Ostara is the time when I finally start seeds for my garden.

As an avid gardener, I go all out – setting up my grow lights, cleaning out my pop-up green houses, and planting trays of herbs, flowers, and vegetables.

Depending on where you live, you might have already started your seeds, or if you live further north of me, you may need to hold off another few weeks.

Either way, starting seeds indoors is a much-anticipated annual ritual that helps me cope with the last stretch of wintery weather, and with my own hands, help usher in spring and new life.

Spring-planted seedlings emerge from the soil.

Home Purification & Smoke Cleansing

As the temperatures warm and the sun shines brighter and longer, we get the urge to open up the windows and doors and let the fresh breezes of spring flow through.

One of my favorite ways to usher in a new season is through smoke cleansing.

After you have done this, open up the doors and windows allow the fresh, spring air to energetically invigorate your space.

Smoke cleansing to clear out stagnant winter energy.

Create An Ostara Altar

In addition to green, white, and yellow candles, our Ostara altar also includes dyed eggs, spring flowers such as potted hyacynth, tulips, and daffodils, and some of our favorite green crystals (epidote, serpentine, rainforest rhyolite, jade, green kyanite).

If it resonates with you, incorporate images of rabbits, ducks, songbirds, or other animals that represent spring to you.

Cultivate Balance

The Equinoxes are a time to reflect on balance. With spring, the balance tips toward light, fertility, and growth.

Take some time during Ostara to journal and reflect on where you need to cultivate more balance in your life to facilitate growth and fertile ideas.

Crocuses are one of the first spring flowers.

Phenology Of Ostara

Phenology is the study of cyclical patterns in the natural world around you, and plays a major role in my own nature-focused spiritual practice.

As I celebrate each holiday on the Wheel Of The Year, I take note of the changes in the environment around me, which helps connect me to the land I live in.

While Ostara marks the official beginning of spring, it can still feel and look like winter. Temperatures still drop below freezing. A major snowstorm is fairly routine this time of year. And I still must wait almost two more months (until mid-May) before I can safely plant anything in the ground due to frost danger.

However, the bitter cold of winter is behind us. The sun feels warmer. It rises earlier and sets later each day.

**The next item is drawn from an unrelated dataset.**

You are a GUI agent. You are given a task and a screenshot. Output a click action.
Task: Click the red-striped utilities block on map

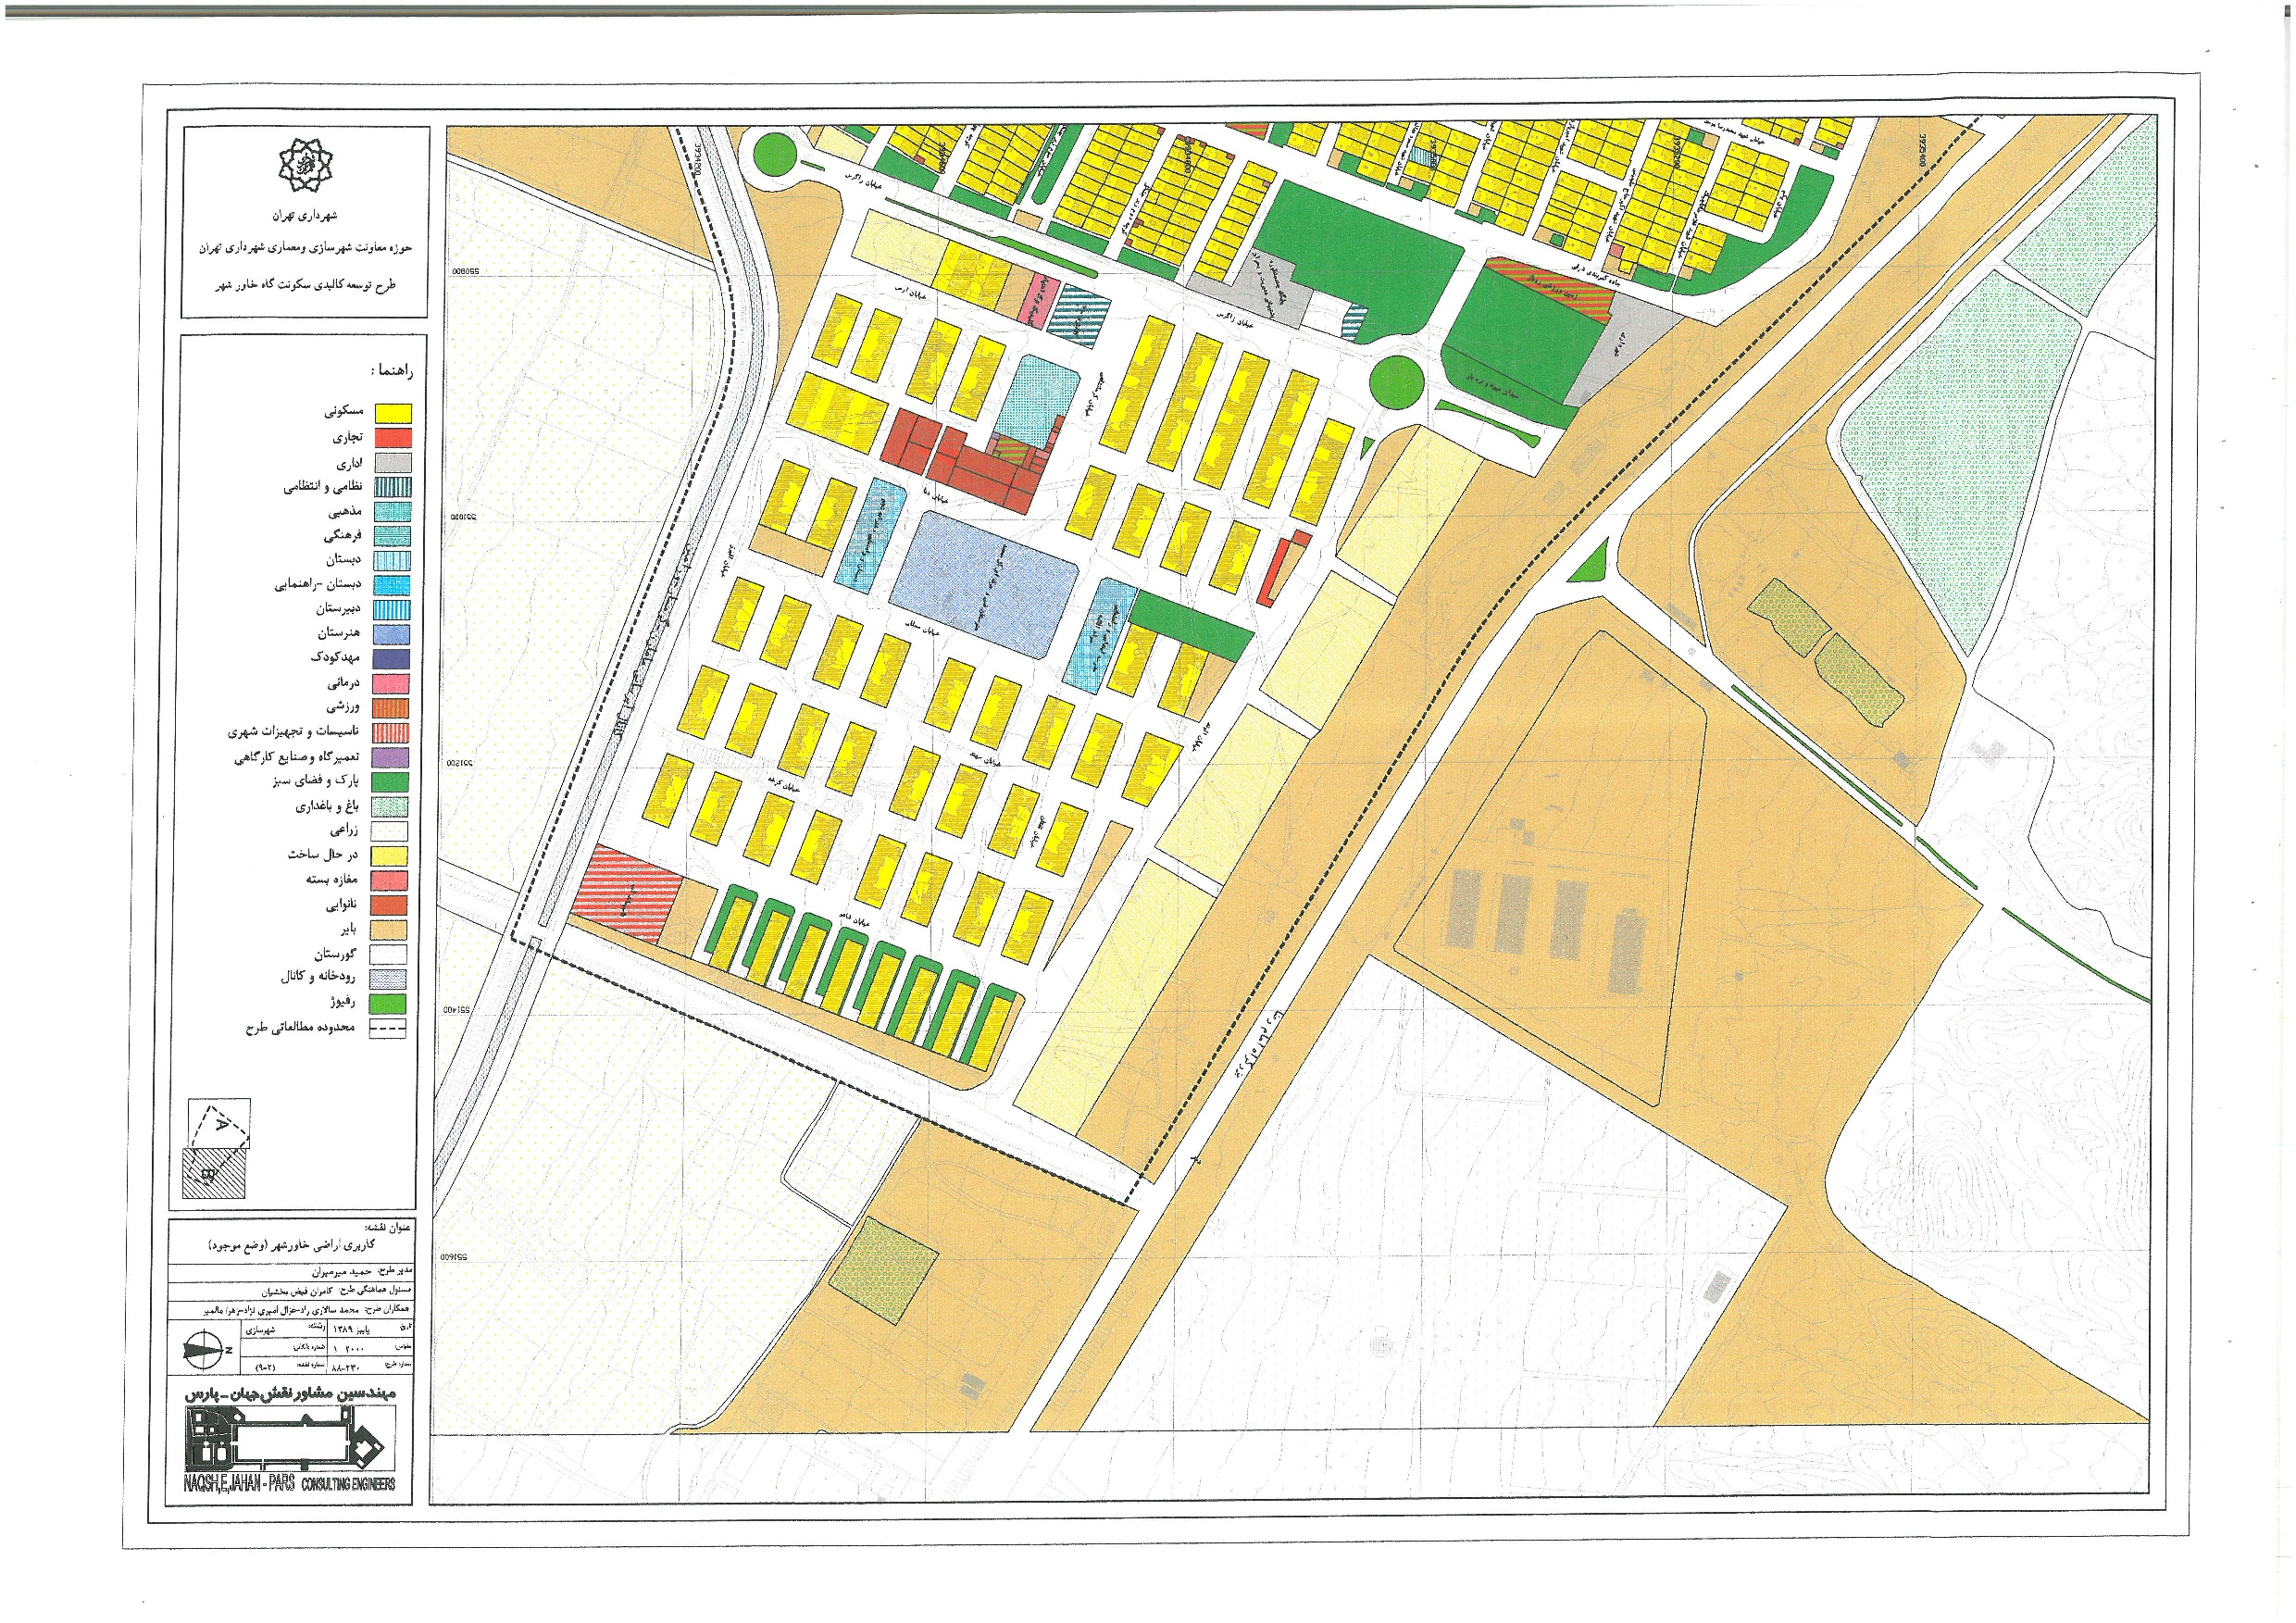pyautogui.click(x=627, y=893)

By the end of March, coltsfoot is blooming along the edge of the property. Daffodils, tulips, dandelions, and violets, as well as other spring ephemerals like bloodroot are not far behind.

The river ice has melted, opening up places for migrating ducks and geese rest, find food, and pair up for the spring.

Coltsfoot - Tussilago farfara.
Coltsfoot (Tussilago farfara)- The first wildflower of spring in my yard typically blooms during the last week of March, even while the weather is still cold or snowy.